THE PROBLEM = Of the lines below, count those containing the word "computer". Reply with the number alone.

━━━━━ PROVIDED MATERIAL

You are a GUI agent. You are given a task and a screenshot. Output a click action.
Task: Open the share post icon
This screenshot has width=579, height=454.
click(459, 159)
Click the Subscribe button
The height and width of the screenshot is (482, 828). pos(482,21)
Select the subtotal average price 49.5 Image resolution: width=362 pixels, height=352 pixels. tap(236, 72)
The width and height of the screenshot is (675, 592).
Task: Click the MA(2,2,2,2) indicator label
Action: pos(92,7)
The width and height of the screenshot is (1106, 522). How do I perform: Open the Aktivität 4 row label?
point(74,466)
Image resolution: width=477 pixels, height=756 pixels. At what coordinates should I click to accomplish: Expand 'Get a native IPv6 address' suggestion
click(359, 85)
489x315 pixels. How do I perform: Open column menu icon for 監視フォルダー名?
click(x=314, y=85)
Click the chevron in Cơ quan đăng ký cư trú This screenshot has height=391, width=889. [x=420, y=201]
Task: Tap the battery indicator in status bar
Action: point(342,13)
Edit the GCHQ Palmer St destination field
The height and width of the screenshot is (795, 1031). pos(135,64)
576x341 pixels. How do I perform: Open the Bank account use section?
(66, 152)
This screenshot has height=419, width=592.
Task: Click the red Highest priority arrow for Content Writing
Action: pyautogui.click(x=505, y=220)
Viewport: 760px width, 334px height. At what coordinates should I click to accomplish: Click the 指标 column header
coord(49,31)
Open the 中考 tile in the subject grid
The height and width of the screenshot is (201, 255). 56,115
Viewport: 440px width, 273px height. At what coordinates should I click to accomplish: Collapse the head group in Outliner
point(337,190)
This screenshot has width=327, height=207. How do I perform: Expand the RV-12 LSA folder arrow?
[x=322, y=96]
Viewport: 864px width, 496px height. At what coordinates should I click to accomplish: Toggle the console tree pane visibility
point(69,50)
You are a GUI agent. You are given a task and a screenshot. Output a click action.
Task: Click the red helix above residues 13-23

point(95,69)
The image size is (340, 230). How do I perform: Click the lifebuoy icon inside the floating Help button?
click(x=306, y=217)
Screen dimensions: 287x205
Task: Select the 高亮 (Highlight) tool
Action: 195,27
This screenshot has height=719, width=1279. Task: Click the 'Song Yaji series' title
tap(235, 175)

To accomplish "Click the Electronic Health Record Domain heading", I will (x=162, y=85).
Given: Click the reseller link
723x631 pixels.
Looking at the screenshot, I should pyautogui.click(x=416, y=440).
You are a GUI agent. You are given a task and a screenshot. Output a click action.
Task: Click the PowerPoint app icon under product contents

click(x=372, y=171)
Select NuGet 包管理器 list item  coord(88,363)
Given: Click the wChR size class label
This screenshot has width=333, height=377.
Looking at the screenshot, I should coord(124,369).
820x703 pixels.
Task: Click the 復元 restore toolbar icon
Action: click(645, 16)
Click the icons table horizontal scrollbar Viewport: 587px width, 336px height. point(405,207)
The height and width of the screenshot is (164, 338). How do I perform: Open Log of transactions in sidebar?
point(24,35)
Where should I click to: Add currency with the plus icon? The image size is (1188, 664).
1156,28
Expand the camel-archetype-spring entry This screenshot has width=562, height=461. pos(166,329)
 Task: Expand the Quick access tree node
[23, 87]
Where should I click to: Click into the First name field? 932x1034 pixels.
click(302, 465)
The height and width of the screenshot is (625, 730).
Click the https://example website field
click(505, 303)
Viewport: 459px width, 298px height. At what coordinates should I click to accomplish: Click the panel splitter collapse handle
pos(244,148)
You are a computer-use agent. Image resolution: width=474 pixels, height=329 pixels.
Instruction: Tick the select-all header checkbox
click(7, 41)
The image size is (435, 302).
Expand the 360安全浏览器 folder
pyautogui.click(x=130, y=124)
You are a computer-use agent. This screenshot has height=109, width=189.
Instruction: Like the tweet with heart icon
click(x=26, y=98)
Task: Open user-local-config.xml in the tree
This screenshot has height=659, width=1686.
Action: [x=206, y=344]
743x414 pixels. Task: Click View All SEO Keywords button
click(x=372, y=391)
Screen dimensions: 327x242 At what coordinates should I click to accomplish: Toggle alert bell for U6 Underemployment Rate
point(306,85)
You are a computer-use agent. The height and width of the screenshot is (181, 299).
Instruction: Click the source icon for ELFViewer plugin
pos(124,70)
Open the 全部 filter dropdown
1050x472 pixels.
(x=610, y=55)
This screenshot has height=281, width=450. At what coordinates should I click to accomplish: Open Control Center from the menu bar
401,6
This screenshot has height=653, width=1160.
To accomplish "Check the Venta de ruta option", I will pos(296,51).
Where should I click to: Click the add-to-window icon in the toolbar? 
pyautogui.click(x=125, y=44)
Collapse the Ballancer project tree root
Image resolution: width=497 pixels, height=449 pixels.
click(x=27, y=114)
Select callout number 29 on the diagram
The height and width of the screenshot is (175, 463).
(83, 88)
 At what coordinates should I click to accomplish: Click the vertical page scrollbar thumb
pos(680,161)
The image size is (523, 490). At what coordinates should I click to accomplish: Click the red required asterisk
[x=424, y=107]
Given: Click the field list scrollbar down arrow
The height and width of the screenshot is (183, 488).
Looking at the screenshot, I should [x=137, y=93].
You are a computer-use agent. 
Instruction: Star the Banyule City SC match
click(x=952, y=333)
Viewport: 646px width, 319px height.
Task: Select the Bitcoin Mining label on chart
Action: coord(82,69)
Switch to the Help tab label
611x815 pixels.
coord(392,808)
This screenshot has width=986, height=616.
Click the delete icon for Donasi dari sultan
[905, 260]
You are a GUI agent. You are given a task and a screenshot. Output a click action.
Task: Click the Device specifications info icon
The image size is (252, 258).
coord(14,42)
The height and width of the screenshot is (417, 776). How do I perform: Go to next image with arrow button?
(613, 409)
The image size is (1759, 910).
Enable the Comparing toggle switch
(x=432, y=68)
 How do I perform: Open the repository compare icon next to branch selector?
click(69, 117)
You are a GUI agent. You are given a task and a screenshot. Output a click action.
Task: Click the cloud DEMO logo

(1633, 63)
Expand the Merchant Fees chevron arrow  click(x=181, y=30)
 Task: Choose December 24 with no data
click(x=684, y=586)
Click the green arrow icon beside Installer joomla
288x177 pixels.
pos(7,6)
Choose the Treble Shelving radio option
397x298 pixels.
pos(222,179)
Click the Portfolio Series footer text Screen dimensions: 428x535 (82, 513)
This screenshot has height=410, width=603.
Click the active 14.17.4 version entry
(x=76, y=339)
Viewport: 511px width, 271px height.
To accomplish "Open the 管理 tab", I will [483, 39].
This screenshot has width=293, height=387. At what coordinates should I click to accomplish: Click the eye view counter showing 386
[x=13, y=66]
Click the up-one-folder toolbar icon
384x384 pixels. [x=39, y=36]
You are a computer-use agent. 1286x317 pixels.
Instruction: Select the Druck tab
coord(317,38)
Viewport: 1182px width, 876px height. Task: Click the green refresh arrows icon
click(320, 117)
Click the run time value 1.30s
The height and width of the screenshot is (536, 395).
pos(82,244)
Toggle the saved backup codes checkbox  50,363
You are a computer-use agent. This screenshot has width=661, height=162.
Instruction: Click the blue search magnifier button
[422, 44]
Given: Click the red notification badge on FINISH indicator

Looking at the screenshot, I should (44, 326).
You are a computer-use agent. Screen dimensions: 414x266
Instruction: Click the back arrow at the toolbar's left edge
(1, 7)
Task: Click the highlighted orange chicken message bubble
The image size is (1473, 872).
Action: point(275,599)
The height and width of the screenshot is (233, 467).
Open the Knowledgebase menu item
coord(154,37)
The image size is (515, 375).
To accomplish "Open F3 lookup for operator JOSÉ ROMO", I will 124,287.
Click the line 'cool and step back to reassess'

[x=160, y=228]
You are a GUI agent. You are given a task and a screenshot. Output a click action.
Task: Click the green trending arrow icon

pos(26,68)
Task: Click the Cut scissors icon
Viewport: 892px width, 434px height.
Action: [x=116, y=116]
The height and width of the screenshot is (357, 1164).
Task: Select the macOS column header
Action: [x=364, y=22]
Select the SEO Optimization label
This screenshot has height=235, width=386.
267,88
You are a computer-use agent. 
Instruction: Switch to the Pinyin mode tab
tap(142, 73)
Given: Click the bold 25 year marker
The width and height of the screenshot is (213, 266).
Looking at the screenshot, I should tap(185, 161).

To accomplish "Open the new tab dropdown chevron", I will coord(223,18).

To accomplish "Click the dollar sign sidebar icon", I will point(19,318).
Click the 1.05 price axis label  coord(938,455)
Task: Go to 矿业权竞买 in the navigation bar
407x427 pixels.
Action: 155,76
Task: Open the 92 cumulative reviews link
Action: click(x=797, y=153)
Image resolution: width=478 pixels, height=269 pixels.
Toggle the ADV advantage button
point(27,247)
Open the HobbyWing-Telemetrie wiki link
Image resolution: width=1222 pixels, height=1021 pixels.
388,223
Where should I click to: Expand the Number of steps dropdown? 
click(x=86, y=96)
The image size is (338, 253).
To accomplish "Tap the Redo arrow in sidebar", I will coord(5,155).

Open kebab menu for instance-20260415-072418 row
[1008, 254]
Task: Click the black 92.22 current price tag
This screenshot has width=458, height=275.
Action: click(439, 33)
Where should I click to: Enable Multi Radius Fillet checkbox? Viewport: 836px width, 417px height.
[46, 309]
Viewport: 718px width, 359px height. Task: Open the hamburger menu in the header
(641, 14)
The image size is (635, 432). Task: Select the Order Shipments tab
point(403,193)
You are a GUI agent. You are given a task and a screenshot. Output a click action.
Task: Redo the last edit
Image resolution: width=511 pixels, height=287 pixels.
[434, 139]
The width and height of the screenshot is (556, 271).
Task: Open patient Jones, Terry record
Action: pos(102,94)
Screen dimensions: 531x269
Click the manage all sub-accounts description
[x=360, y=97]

━━━━━━━━━━

ANSWER TO THIS TASK = 8